A few months ago, Yuval was working on preparing a software tool able to merge two WhatsApp groups. As part of work on the project, he delved deep into the code of WhatsApp Web, the app's browser-based platform.
"I played around with some functions and tried doing something cool with them," he said. What he ended up finding, however, was a security breach allowing to add "fake" phone numbers to a WhatsApp group that don't represent any real accounts.
Yuval discovered that in exploiting this breach, any user could theoretically add as many other, real, users to the group as they saw fit—as opposed to the current state where only a group's administrator can add new users—even ones previously blocked from the group.
Another byproduct of the breach was the ability to add fake users with an exceptionally long phone number, which may lead to the app crashing altogether on certain smartphones.
Sprintz contacted Facebook using the social network's "Bug Bounty" program at the end of September. The program allows independent information security specialists to report security breaches to Facebook for a monetary reward. Sprintz used the program to send in the details of the breach he had discovered.
While it took several weeks for Facebook representatives to respond, they ended up sealing the breach with an update to the program. The company's representative thanked Yuval, congratulated him on finding the breach and notified him he is set to receive a $1,250 reward.
Asked what he planned to do with the money, Sprintz responded: "I recently bought a powerful new computer, so the reward can go a long way towards that."
Facebook commented on his find, saying: "We're grateful the matter was brought to our attention. We quickly fixed the breach and awarded the researcher with a prize through our Bug Bounty program. The vulnerability he found could have allowed users to add someone who was blocked to group chats. We took care of the matter and know of no previous attempts to exploit it."
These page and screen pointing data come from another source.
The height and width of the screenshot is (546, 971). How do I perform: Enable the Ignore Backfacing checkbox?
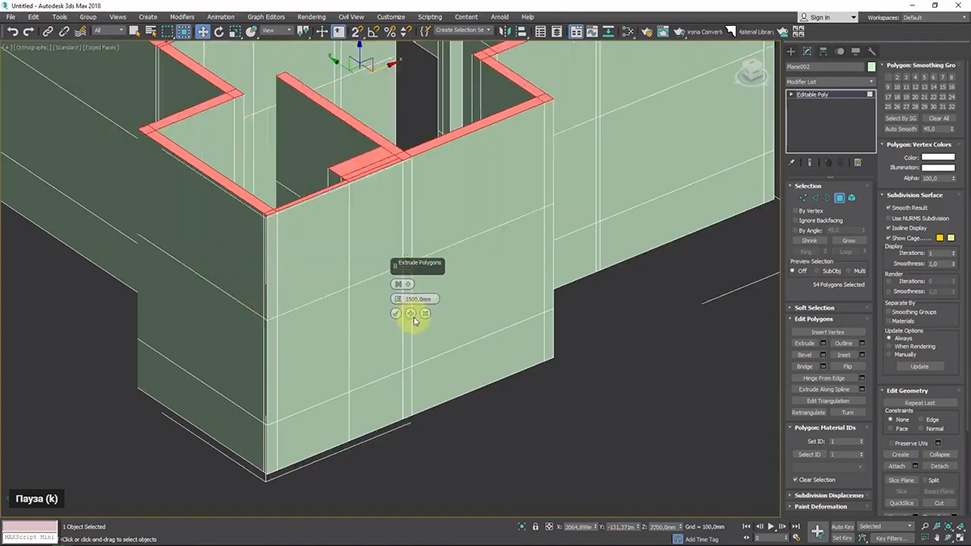pos(796,220)
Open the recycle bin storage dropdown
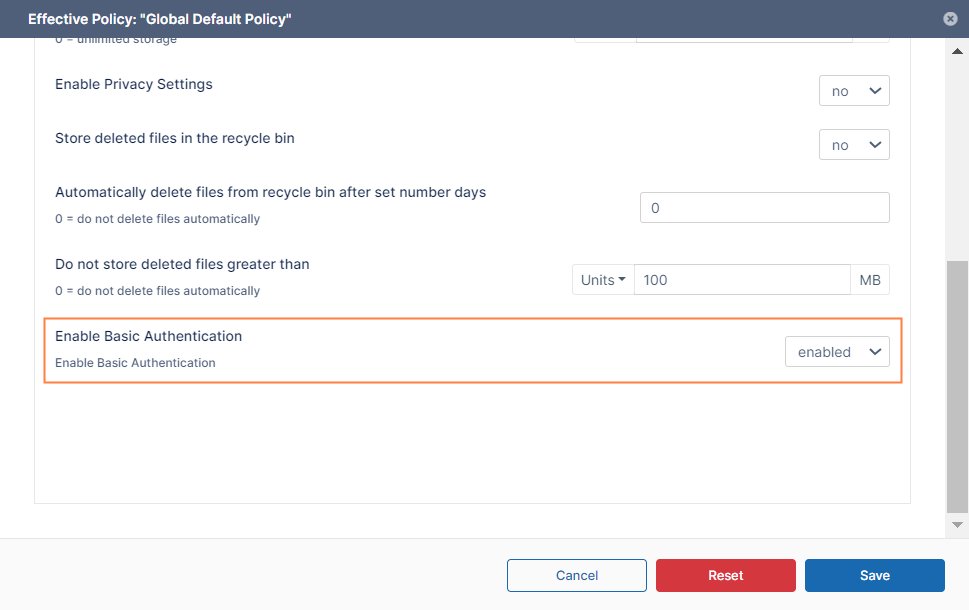Screen dimensions: 969x610 [x=854, y=145]
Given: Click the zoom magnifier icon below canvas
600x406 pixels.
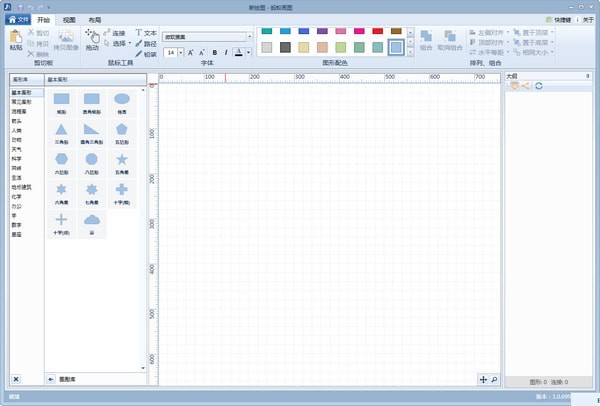Looking at the screenshot, I should pyautogui.click(x=493, y=379).
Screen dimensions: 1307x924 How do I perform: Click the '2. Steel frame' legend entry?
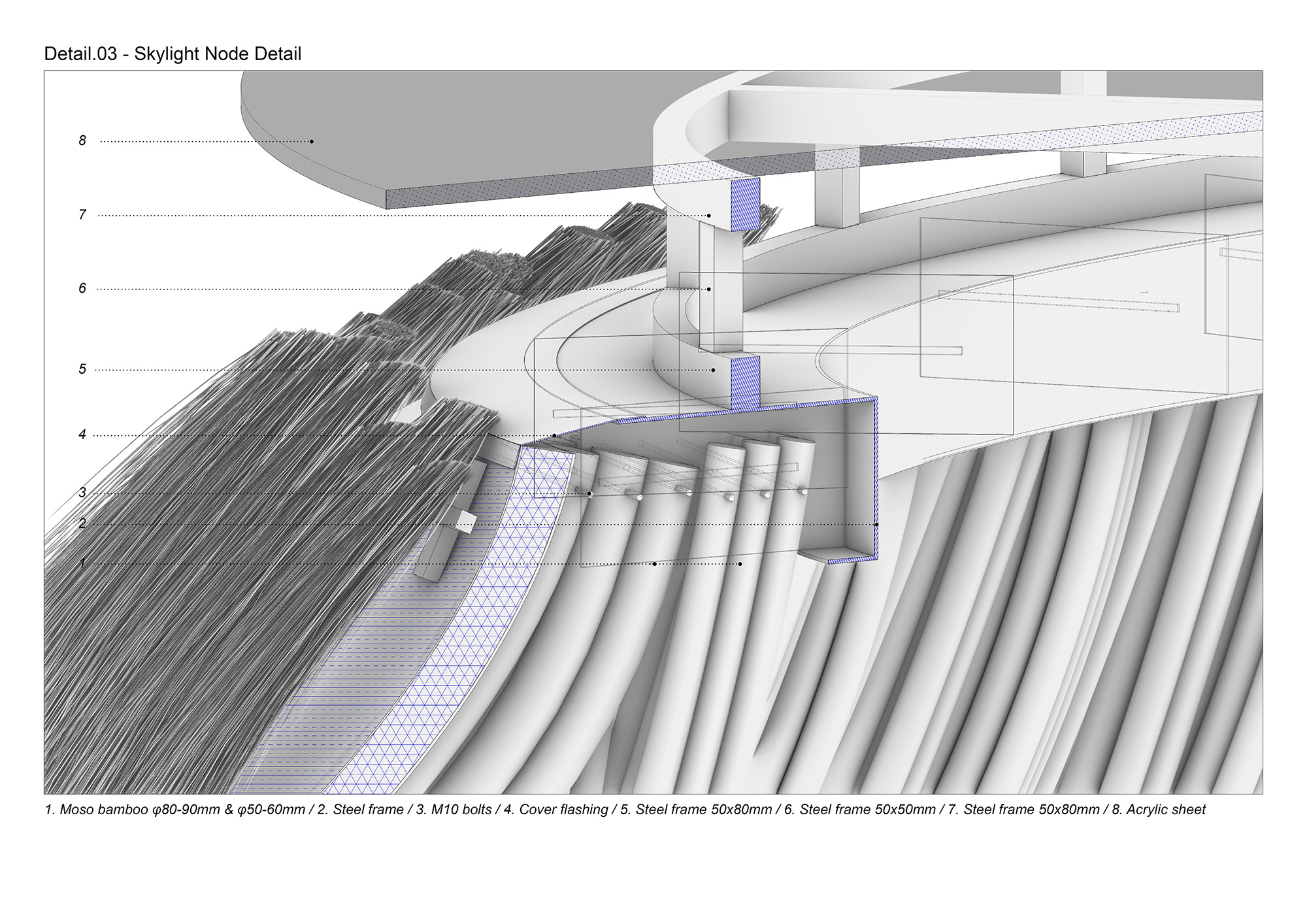tap(360, 810)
Alpha Program Director Dr. Orni Meerbaum Salant said, "Yuval is a graduate of the program, and we were able to tell he was an intelligence and creative person right from his physics research paper. Finding the Facebook breach came as no surprise. The Davidson Institute's gifted program brings together young men and women of similar ages with similar language and needs and allows them to receive intellectual stimulation while developing social skills and learning teamwork."